▶ [REQUIREMENTS]:
Render the lines below as a Markdown table with the columns Row and Line, numbering each line in order and leaving out any blank ones.

▶ [Records from a dataset]:
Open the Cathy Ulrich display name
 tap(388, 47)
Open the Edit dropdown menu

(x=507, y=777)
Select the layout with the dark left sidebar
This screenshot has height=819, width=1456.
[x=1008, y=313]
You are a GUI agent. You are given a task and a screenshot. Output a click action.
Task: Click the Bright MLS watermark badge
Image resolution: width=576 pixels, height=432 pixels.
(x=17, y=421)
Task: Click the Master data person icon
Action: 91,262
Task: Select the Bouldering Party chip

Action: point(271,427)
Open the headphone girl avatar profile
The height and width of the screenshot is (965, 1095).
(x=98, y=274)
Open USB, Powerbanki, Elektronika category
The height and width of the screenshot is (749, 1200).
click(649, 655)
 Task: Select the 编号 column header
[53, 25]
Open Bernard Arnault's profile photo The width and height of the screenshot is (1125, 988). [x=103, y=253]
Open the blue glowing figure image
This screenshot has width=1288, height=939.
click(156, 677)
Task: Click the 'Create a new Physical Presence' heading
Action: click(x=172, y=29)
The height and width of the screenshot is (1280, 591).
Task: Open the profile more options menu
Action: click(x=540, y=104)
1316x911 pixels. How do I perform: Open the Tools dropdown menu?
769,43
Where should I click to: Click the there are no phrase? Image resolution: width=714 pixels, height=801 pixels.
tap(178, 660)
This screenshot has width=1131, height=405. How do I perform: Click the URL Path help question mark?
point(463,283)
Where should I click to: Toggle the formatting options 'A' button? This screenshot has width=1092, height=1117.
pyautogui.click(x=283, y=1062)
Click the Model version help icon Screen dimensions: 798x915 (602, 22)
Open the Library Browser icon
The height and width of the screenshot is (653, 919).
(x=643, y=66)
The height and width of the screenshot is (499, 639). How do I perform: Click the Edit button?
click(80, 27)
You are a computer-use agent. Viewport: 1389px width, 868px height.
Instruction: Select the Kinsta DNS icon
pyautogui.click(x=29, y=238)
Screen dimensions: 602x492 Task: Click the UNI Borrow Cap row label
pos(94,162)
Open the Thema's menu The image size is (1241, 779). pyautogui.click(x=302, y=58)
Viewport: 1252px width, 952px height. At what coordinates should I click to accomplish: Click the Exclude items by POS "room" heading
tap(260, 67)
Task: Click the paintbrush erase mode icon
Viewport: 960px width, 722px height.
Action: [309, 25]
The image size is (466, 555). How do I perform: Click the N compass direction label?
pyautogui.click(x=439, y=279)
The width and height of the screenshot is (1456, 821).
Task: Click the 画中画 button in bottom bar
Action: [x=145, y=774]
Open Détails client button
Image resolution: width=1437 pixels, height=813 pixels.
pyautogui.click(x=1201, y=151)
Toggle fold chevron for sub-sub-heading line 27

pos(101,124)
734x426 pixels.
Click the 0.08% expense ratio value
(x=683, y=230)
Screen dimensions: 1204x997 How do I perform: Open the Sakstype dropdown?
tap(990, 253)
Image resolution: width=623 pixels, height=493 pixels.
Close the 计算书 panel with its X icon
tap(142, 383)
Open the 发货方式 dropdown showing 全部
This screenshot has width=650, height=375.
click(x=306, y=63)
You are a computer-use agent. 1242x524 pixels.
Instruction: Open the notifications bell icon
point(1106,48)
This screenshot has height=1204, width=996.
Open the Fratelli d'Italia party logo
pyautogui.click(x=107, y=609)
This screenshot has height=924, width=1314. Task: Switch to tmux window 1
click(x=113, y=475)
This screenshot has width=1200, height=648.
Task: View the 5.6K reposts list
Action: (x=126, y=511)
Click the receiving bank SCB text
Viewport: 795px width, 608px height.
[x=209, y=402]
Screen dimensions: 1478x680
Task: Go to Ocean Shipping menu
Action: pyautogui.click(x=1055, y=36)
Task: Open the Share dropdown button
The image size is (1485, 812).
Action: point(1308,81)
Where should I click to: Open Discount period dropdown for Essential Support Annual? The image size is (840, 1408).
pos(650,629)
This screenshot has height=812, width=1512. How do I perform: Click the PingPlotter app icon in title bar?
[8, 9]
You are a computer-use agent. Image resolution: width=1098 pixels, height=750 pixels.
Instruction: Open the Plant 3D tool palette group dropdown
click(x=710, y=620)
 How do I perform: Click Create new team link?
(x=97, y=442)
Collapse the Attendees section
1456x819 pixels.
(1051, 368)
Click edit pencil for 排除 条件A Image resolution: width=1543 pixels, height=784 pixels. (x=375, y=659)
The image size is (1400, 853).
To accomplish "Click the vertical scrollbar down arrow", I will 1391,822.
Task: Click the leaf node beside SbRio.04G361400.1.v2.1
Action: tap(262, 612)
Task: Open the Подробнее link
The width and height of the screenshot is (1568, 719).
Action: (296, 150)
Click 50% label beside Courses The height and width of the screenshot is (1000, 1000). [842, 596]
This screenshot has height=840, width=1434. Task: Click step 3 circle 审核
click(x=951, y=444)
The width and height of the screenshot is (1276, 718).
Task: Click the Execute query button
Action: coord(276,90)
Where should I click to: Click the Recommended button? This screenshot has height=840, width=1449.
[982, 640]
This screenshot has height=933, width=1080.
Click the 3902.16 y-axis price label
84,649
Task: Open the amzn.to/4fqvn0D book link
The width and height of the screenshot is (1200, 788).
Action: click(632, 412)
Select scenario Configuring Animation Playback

▶ [SOLVED EXERCISE]:
| Row | Line |
|---|---|
| 1 | Open the Cathy Ulrich display name |
| 2 |  tap(388, 47) |
| 3 | Open the Edit dropdown menu |
| 4 | (x=507, y=777) |
| 5 | Select the layout with the dark left sidebar |
| 6 | This screenshot has height=819, width=1456. |
| 7 | [x=1008, y=313] |
| 8 | You are a GUI agent. You are given a task and a screenshot. Output a click action. |
| 9 | Task: Click the Bright MLS watermark badge |
| 10 | Image resolution: width=576 pixels, height=432 pixels. |
| 11 | (x=17, y=421) |
| 12 | Task: Click the Master data person icon |
| 13 | Action: 91,262 |
| 14 | Task: Select the Bouldering Party chip |
| 15 | Action: point(271,427) |
| 16 | Open the headphone girl avatar profile |
| 17 | The height and width of the screenshot is (965, 1095). |
| 18 | (x=98, y=274) |
| 19 | Open USB, Powerbanki, Elektronika category |
| 20 | The height and width of the screenshot is (749, 1200). |
| 21 | click(649, 655) |
| 22 |  Task: Select the 编号 column header |
| 23 | [53, 25] |
| 24 | Open Bernard Arnault's profile photo The width and height of the screenshot is (1125, 988). [x=103, y=253] |
| 25 | Open the blue glowing figure image |
| 26 | This screenshot has width=1288, height=939. |
| 27 | click(156, 677) |
| 28 | Task: Click the 'Create a new Physical Presence' heading |
| 29 | Action: click(x=172, y=29) |
| 30 | The height and width of the screenshot is (1280, 591). |
| 31 | Task: Open the profile more options menu |
| 32 | Action: click(x=540, y=104) |
| 33 | 1316x911 pixels. How do I perform: Open the Tools dropdown menu? |
| 34 | 769,43 |
| 35 | Where should I click to: Click the there are no phrase? Image resolution: width=714 pixels, height=801 pixels. |
| 36 | tap(178, 660) |
| 37 | This screenshot has width=1131, height=405. How do I perform: Click the URL Path help question mark? |
| 38 | point(463,283) |
| 39 | Where should I click to: Toggle the formatting options 'A' button? This screenshot has width=1092, height=1117. |
| 40 | pyautogui.click(x=283, y=1062) |
| 41 | Click the Model version help icon Screen dimensions: 798x915 (602, 22) |
| 42 | Open the Library Browser icon |
| 43 | The height and width of the screenshot is (653, 919). |
| 44 | (x=643, y=66) |
| 45 | The height and width of the screenshot is (499, 639). How do I perform: Click the Edit button? |
| 46 | click(80, 27) |
| 47 | You are a computer-use agent. Viewport: 1389px width, 868px height. |
| 48 | Instruction: Select the Kinsta DNS icon |
| 49 | pyautogui.click(x=29, y=238) |
| 50 | Screen dimensions: 602x492 Task: Click the UNI Borrow Cap row label |
| 51 | pos(94,162) |
| 52 | Open the Thema's menu The image size is (1241, 779). pyautogui.click(x=302, y=58) |
| 53 | Viewport: 1252px width, 952px height. At what coordinates should I click to accomplish: Click the Exclude items by POS "room" heading |
| 54 | tap(260, 67) |
| 55 | Task: Click the paintbrush erase mode icon |
| 56 | Viewport: 960px width, 722px height. |
| 57 | Action: [309, 25] |
| 58 | The image size is (466, 555). How do I perform: Click the N compass direction label? |
| 59 | pyautogui.click(x=439, y=279) |
| 60 | The width and height of the screenshot is (1456, 821). |
| 61 | Task: Click the 画中画 button in bottom bar |
| 62 | Action: [x=145, y=774] |
| 63 | Open Détails client button |
| 64 | Image resolution: width=1437 pixels, height=813 pixels. |
| 65 | pyautogui.click(x=1201, y=151) |
| 66 | Toggle fold chevron for sub-sub-heading line 27 |
| 67 | pos(101,124) |
| 68 | 734x426 pixels. |
| 69 | Click the 0.08% expense ratio value |
| 70 | (x=683, y=230) |
| 71 | Screen dimensions: 1204x997 How do I perform: Open the Sakstype dropdown? |
| 72 | tap(990, 253) |
| 73 | Image resolution: width=623 pixels, height=493 pixels. |
| 74 | Close the 计算书 panel with its X icon |
| 75 | tap(142, 383) |
| 76 | Open the 发货方式 dropdown showing 全部 |
| 77 | This screenshot has width=650, height=375. |
| 78 | click(x=306, y=63) |
| 79 | You are a computer-use agent. 1242x524 pixels. |
| 80 | Instruction: Open the notifications bell icon |
| 81 | point(1106,48) |
| 82 | This screenshot has height=1204, width=996. |
| 83 | Open the Fratelli d'Italia party logo |
| 84 | pyautogui.click(x=107, y=609) |
| 85 | This screenshot has height=924, width=1314. Task: Switch to tmux window 1 |
| 86 | click(x=113, y=475) |
| 87 | This screenshot has width=1200, height=648. |
| 88 | Task: View the 5.6K reposts list |
| 89 | Action: (x=126, y=511) |
| 90 | Click the receiving bank SCB text |
| 91 | Viewport: 795px width, 608px height. |
| 92 | [x=209, y=402] |
| 93 | Screen dimensions: 1478x680 |
| 94 | Task: Go to Ocean Shipping menu |
| 95 | Action: pyautogui.click(x=1055, y=36) |
| 96 | Task: Open the Share dropdown button |
| 97 | The image size is (1485, 812). |
| 98 | Action: point(1308,81) |
| 99 | Where should I click to: Open Discount period dropdown for Essential Support Annual? The image size is (840, 1408). |
| 100 | pos(650,629) |
| 101 | This screenshot has height=812, width=1512. How do I perform: Click the PingPlotter app icon in title bar? |
| 102 | [8, 9] |
| 103 | You are a computer-use agent. Image resolution: width=1098 pixels, height=750 pixels. |
| 104 | Instruction: Open the Plant 3D tool palette group dropdown |
| 105 | click(x=710, y=620) |
| 106 |  How do I perform: Click Create new team link? |
| 107 | (x=97, y=442) |
| 108 | Collapse the Attendees section |
| 109 | 1456x819 pixels. |
| 110 | (1051, 368) |
| 111 | Click edit pencil for 排除 条件A Image resolution: width=1543 pixels, height=784 pixels. (x=375, y=659) |
| 112 | The image size is (1400, 853). |
| 113 | To accomplish "Click the vertical scrollbar down arrow", I will 1391,822. |
| 114 | Task: Click the leaf node beside SbRio.04G361400.1.v2.1 |
| 115 | Action: tap(262, 612) |
| 116 | Task: Open the Подробнее link |
| 117 | The width and height of the screenshot is (1568, 719). |
| 118 | Action: (296, 150) |
| 119 | Click 50% label beside Courses The height and width of the screenshot is (1000, 1000). [842, 596] |
| 120 | This screenshot has height=840, width=1434. Task: Click step 3 circle 审核 |
| 121 | click(x=951, y=444) |
| 122 | The width and height of the screenshot is (1276, 718). |
| 123 | Task: Click the Execute query button |
| 124 | Action: coord(276,90) |
| 125 | Where should I click to: Click the Recommended button? This screenshot has height=840, width=1449. |
| 126 | [982, 640] |
| 127 | This screenshot has height=933, width=1080. |
| 128 | Click the 3902.16 y-axis price label |
| 129 | 84,649 |
| 130 | Task: Open the amzn.to/4fqvn0D book link |
| 131 | The width and height of the screenshot is (1200, 788). |
| 132 | Action: click(632, 412) |
| 133 | Select scenario Configuring Animation Playback |